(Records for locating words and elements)
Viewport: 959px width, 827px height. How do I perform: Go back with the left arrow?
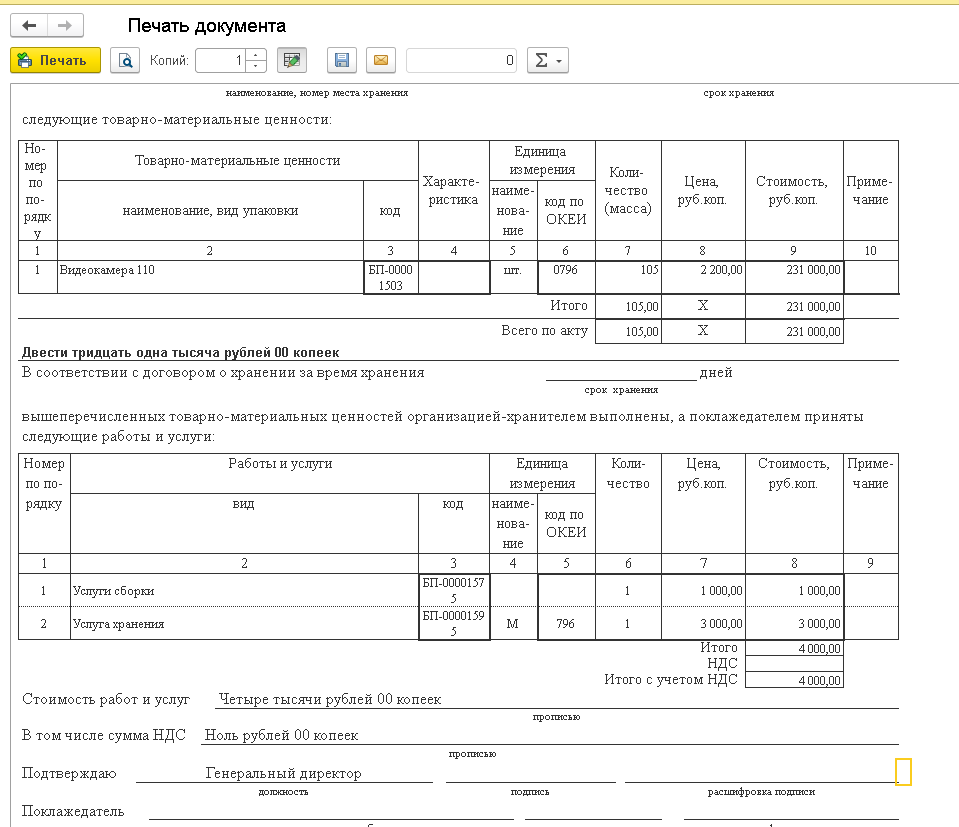29,26
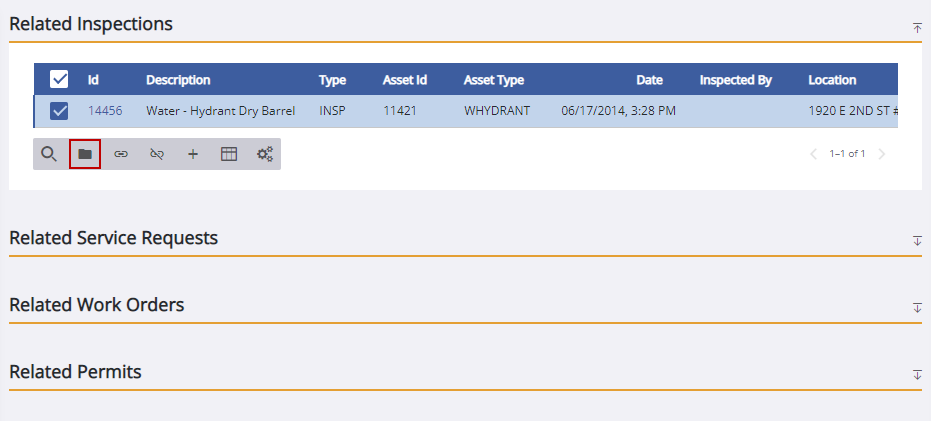This screenshot has width=931, height=421.
Task: Open the table columns grid icon
Action: [x=229, y=154]
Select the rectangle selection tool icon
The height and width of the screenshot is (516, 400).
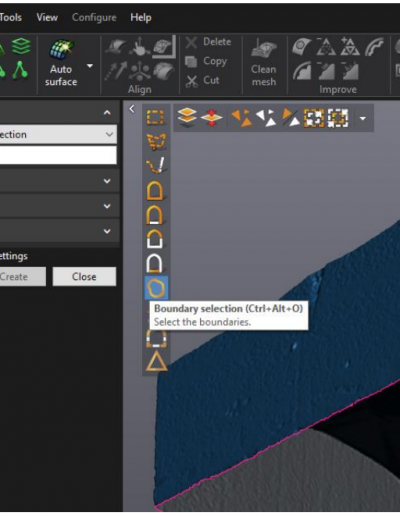click(155, 117)
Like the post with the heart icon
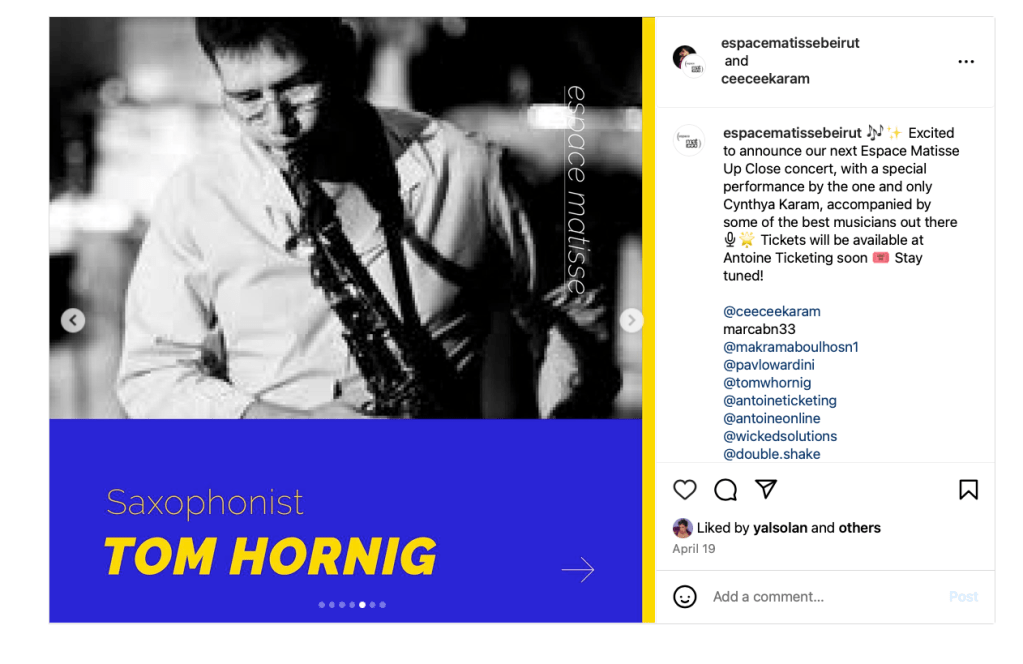The image size is (1023, 664). tap(684, 489)
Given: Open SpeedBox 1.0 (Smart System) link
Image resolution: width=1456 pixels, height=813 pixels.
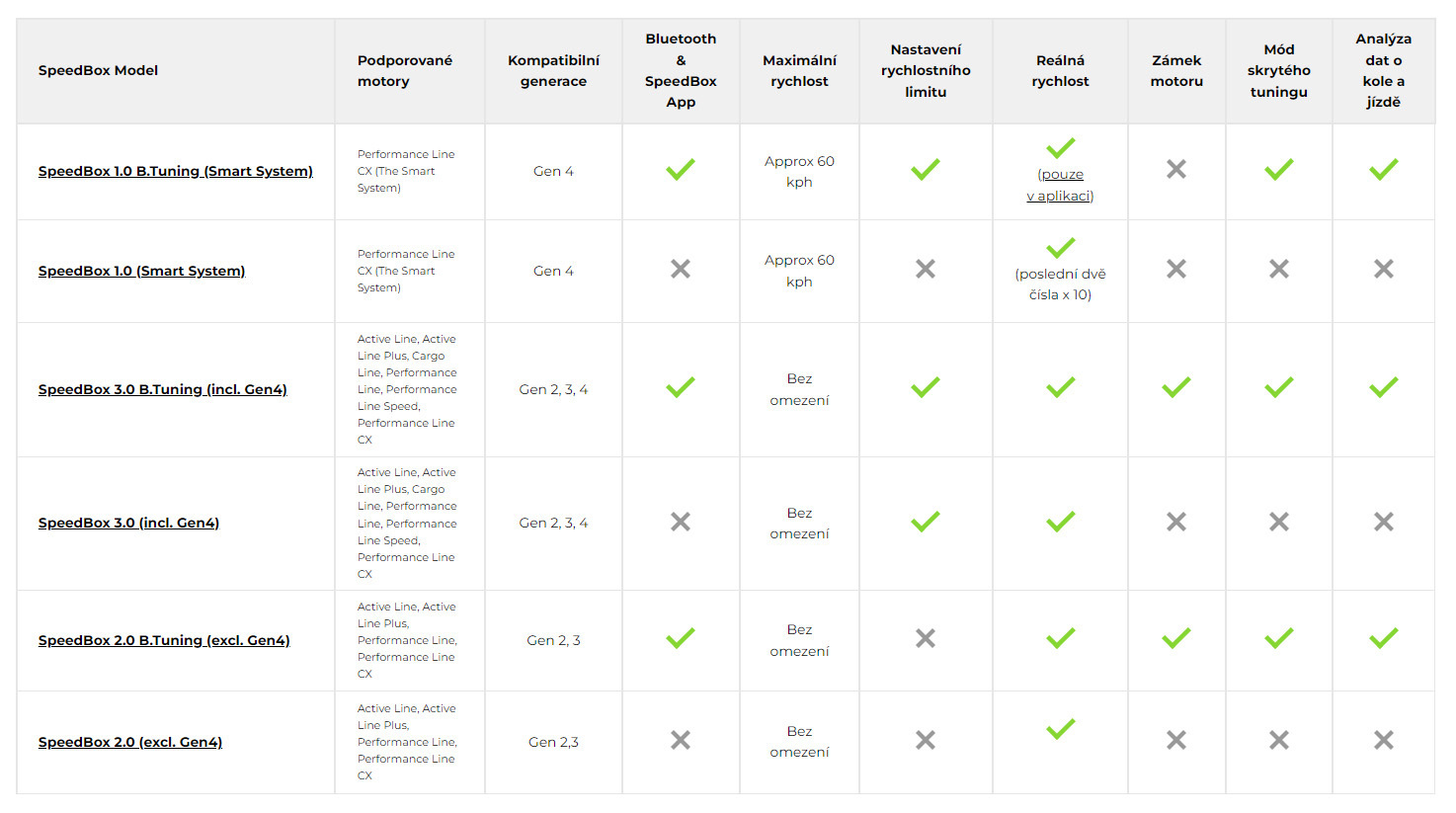Looking at the screenshot, I should coord(141,271).
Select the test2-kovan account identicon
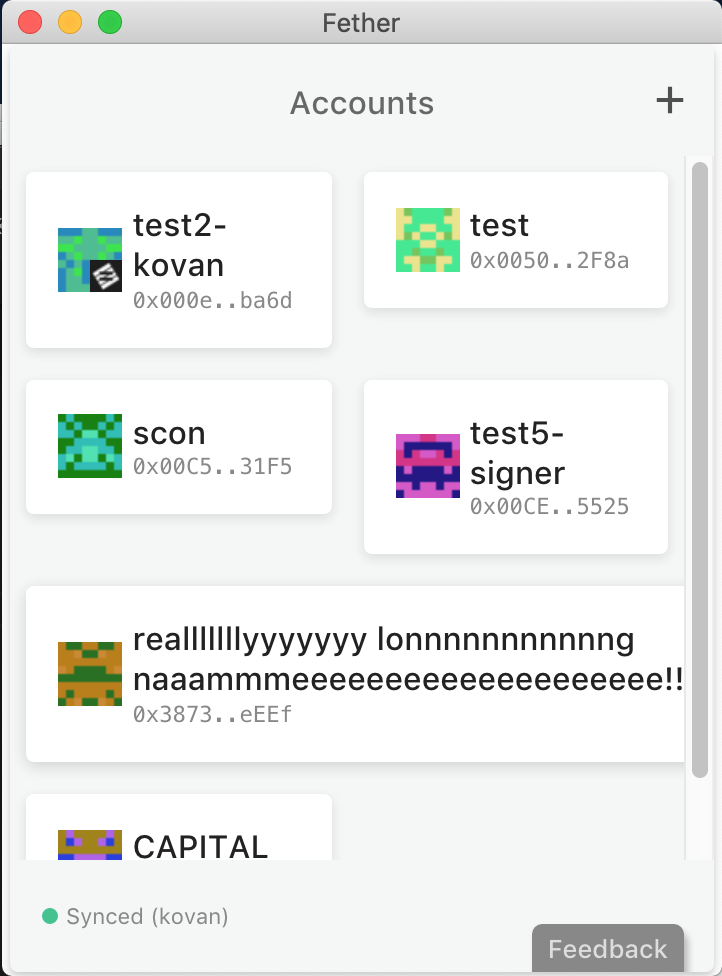This screenshot has width=722, height=976. coord(90,260)
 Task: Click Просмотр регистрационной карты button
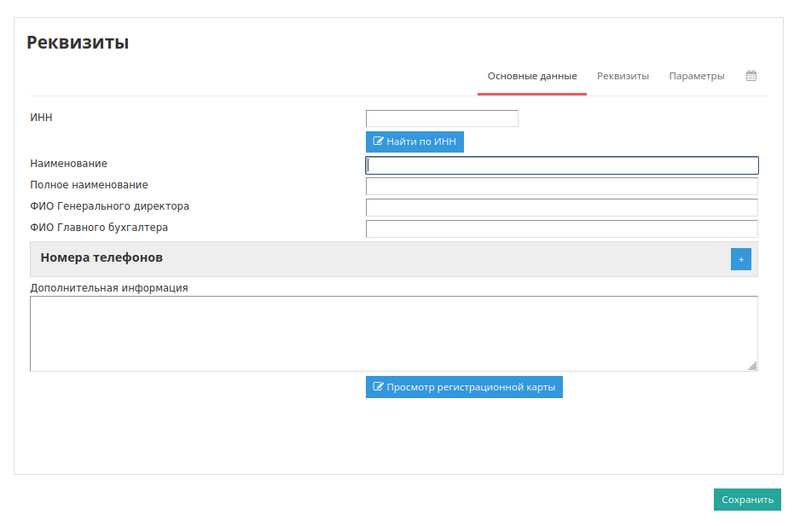[464, 386]
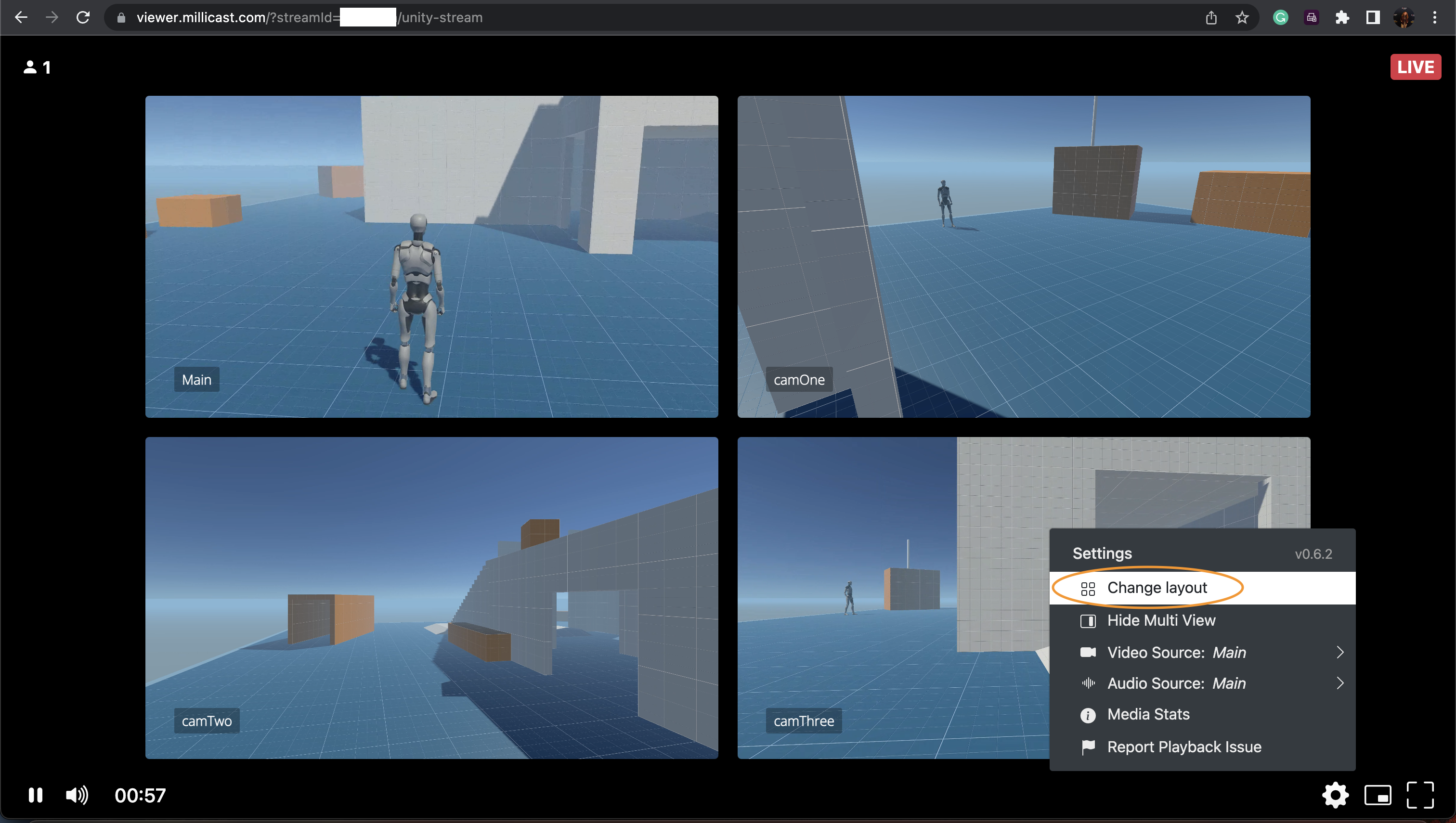Open the browser extensions puzzle icon

point(1342,17)
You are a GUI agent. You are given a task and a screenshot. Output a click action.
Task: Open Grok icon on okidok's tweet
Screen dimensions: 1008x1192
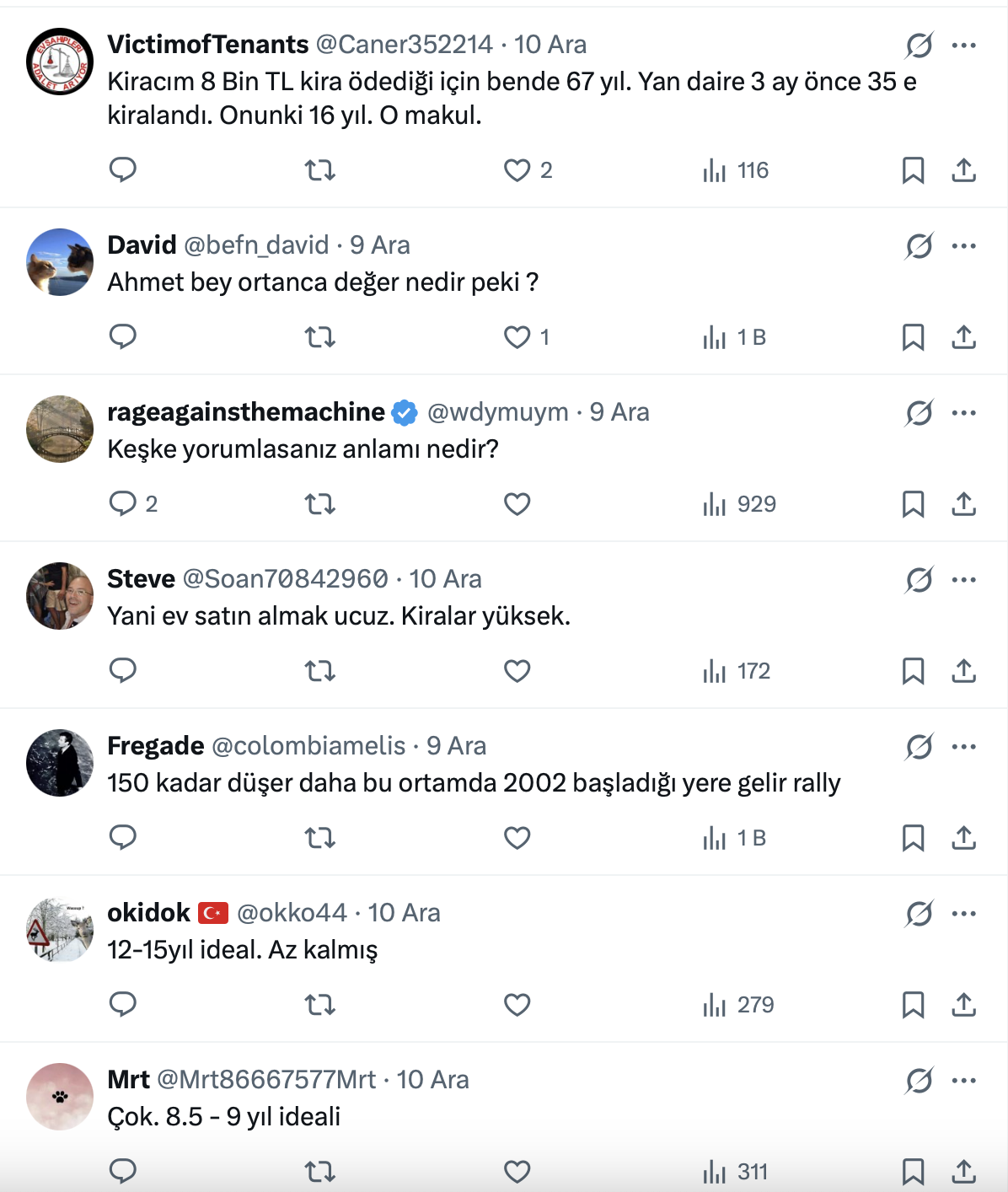[919, 914]
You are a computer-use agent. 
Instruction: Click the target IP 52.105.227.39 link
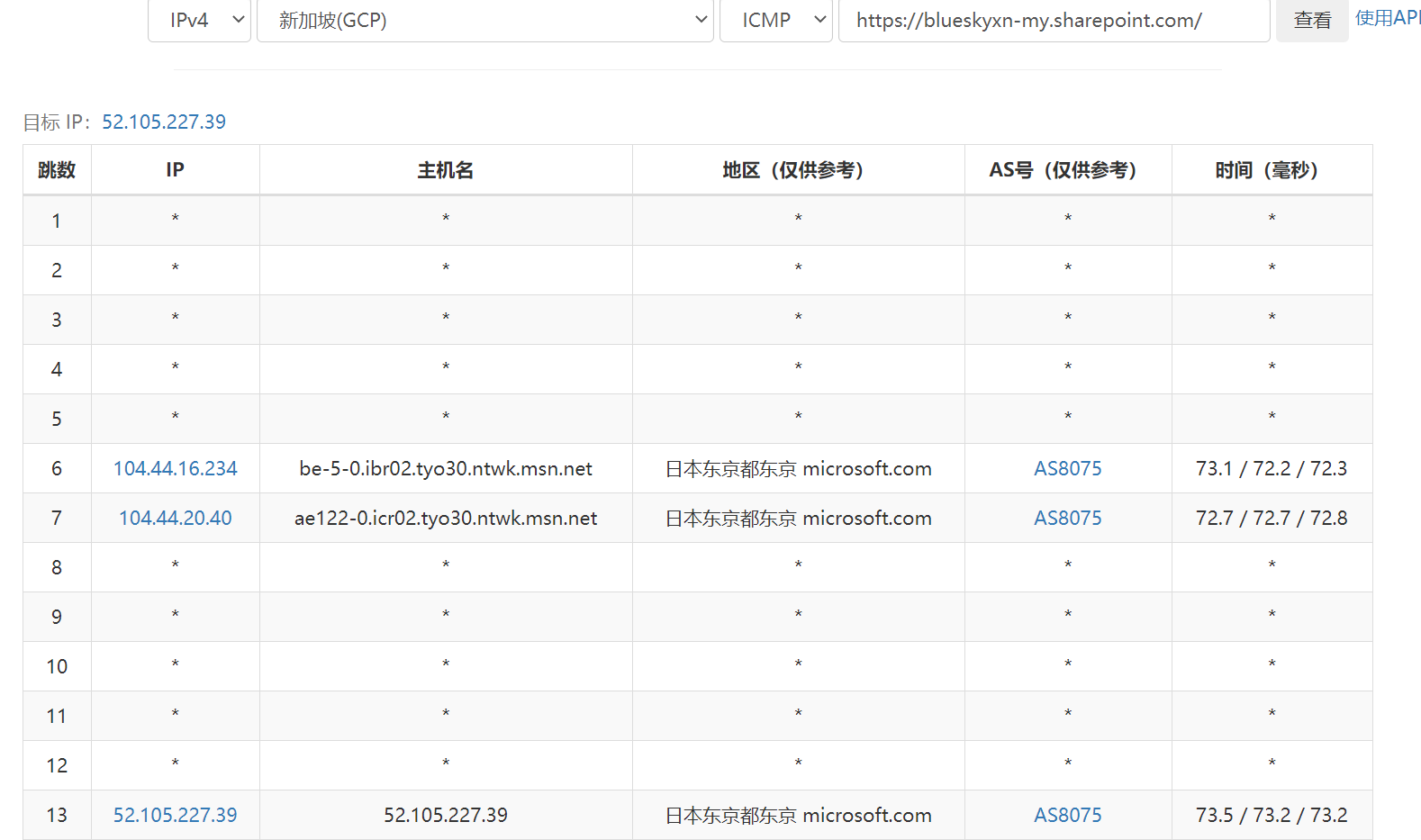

Prompt
Format the rows from the line with "Select the rectangle selection tool icon" to the line with "The image size is (1023, 664). tap(684, 489)" as a two-column CSV headed instruction and response, with one row per request, each value in its own quoted field and line breaks replaced by spaces. Omit the pictures.

Task solution
instruction,response
"Select the rectangle selection tool icon The height and width of the screenshot is (516, 400).","click(155, 117)"
"Like the post with the heart icon","The image size is (1023, 664). tap(684, 489)"